**DIRECTIONS:**
What you return should be the lines of the data containing "screenshot", each in full.
===
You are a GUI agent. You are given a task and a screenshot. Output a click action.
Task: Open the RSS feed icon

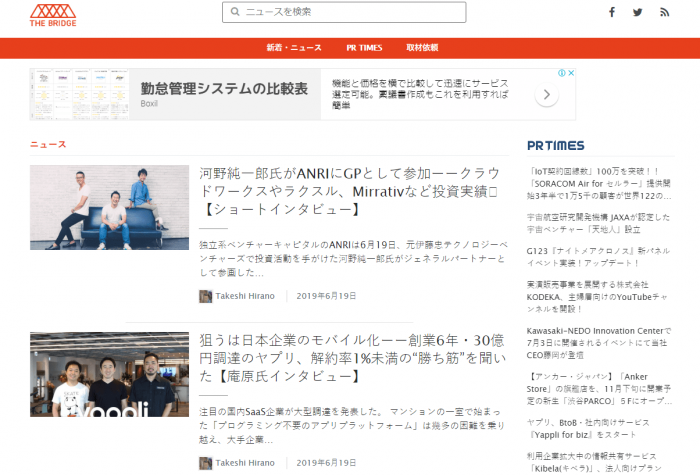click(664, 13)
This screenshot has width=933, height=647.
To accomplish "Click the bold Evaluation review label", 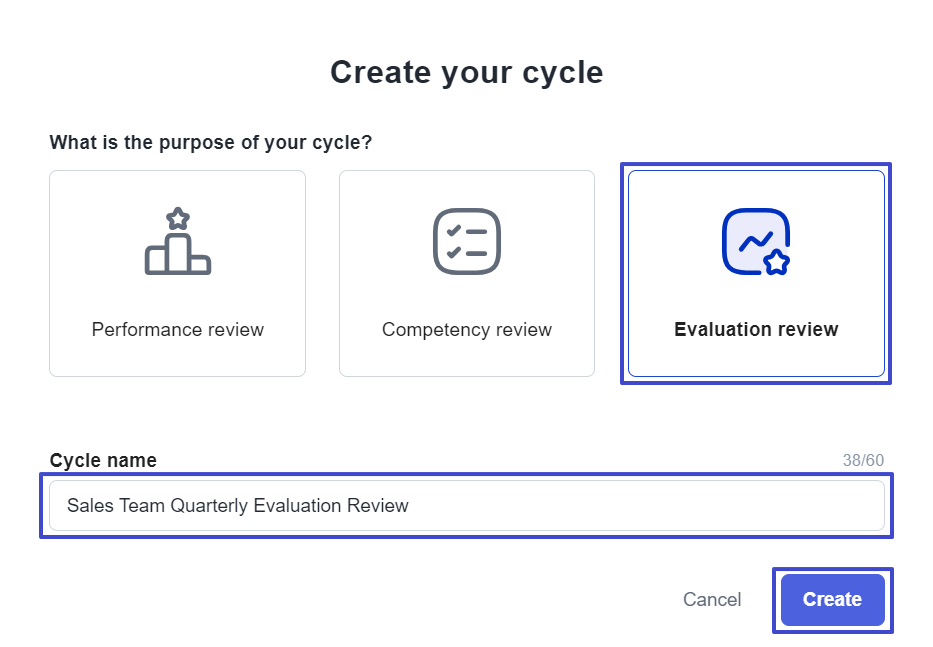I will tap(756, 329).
===
**TASK OUTPUT:**
You are a GUI agent. You are given a task and a screenshot. Output a click action.
This screenshot has width=933, height=647.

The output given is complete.